Com a reformulação, sim, faz sentido. Mas, Carfer, se o senhor aceitar 'podem-se ter' então não há como escapar, salvo arbitrariamente, à aceitação de 'têm-se' no plural, pois a existência daquela forma implica a desta.¹ O que nada, por sua vez, implica a respeito de 'tem-se' impessoal.

¹Para o lógico ou semanticista de plantão: não estou dizendo que possibilidade de _p_ implica a atualidade ou efetividade de _p_, mas que a aceitabilidade de uma expressão linguística implica a aceitabilidade de outra expressão linguística.


----------



## Carfer

Creio que nós tratamos o verbo '_ter_', em frases como esta, exactamente como tratamos _'obter', 'conseguir', 'arranjar'_, '_encontrar_' ou outro verbo transitivo que eventualmente caiba. No fundo, é como se lá estivesse _'Quantas combinações se obtêm/se conseguem/etc.' _Contudo, isso não quer dizer que, pensando em termos impessoais, formulássemos a pergunta com_ 'ter', _e, nisso, diferimos do português do Brasil_._ Usaríamos preferencialmente_ 'haver' (_e nesse caso, necessariamente '_há_') ou então optaríamos por _'Quantas combinações temos/tens/você tem/ conseguimos /consegues/você consegue/ e semelhantes' em que o 'nós', _o _'você' _e até o_ 'tu' _assumem, também eles, um sentido indefinido.

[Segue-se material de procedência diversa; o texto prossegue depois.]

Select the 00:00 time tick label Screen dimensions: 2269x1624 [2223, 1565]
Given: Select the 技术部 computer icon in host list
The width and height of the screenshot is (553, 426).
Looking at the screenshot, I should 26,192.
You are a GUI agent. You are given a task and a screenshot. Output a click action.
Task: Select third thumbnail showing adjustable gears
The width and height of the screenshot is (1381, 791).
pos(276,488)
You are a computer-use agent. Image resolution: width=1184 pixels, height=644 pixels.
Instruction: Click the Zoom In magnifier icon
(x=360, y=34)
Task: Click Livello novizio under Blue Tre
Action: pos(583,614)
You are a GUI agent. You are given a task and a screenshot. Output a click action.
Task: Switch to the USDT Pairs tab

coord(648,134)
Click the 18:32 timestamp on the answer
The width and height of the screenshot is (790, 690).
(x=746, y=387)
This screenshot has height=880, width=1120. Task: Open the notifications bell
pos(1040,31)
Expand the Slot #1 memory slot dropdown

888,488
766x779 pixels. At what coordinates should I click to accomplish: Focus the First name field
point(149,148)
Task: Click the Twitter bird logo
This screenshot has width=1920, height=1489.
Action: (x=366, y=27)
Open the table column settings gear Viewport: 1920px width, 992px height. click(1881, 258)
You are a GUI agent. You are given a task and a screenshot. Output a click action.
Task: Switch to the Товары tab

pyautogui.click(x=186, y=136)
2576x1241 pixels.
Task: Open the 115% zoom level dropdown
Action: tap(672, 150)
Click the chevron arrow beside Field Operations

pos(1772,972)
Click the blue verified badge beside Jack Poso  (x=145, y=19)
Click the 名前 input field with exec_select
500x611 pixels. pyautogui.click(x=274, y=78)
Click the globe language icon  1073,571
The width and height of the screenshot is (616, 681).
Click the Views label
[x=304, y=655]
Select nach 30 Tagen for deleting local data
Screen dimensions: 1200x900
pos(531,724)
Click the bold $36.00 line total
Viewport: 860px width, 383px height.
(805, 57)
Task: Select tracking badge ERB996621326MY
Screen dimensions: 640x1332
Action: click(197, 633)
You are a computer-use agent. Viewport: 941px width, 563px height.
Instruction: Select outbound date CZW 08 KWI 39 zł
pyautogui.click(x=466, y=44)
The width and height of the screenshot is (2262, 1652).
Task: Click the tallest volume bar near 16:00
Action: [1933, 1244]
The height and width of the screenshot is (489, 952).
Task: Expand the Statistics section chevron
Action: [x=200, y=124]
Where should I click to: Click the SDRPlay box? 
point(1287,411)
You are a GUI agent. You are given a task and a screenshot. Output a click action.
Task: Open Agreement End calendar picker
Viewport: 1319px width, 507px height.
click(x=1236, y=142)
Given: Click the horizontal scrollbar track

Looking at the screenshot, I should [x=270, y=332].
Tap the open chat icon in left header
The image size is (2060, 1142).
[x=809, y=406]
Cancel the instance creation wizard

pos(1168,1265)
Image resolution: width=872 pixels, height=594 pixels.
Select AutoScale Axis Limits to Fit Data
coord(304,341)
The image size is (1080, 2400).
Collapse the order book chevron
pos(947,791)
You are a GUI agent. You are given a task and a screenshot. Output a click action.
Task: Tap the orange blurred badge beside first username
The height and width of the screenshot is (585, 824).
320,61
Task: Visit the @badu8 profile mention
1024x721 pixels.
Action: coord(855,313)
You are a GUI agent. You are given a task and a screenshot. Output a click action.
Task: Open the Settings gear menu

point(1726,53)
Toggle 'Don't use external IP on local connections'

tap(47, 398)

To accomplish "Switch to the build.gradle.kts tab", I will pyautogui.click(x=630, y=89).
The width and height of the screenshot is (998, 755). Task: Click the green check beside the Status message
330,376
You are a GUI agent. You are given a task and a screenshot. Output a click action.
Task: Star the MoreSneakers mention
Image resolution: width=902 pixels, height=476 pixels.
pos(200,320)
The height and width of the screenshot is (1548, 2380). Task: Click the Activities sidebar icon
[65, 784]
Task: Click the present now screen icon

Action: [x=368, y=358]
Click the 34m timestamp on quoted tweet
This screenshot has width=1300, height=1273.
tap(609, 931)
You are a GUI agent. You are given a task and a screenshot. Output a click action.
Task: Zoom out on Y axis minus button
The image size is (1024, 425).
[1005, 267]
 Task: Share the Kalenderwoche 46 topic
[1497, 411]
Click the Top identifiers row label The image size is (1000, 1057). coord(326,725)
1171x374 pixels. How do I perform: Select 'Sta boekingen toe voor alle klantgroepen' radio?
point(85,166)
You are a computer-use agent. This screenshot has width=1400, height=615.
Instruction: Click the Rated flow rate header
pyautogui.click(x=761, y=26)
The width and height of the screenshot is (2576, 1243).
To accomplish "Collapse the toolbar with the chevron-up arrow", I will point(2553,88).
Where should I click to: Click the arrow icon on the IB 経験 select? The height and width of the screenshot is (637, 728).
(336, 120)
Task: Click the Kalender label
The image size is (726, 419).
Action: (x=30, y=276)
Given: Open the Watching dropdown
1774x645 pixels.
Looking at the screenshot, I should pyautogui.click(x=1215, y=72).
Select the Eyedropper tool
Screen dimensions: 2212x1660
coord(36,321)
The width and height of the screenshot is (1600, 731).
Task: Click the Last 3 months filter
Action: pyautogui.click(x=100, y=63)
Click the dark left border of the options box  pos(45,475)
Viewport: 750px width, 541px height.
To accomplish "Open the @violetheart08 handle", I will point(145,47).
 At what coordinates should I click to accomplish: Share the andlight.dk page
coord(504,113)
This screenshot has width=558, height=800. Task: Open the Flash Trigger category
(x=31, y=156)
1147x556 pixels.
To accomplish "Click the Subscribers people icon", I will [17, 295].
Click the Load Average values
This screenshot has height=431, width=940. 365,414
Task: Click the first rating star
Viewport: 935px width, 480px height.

Contudo, se usarmos '_ter'_, se a pergunta for formulada como '_Quantas combinações se têm_', parece-me que a resposta que muita gente dará, ainda que com alguma hesitação, será, de facto, '_têm-se x_' (mas a pensar em '_têm-se_' no sentido de '_obtêm-se', _não de_ 'há'). _É por isso que julgo que as duas formulações iniciais do pfaa são possíveis no português europeu e, pelo que deduzo do post do ciberdúvidas que acima reproduzi, parece haver quem concorde.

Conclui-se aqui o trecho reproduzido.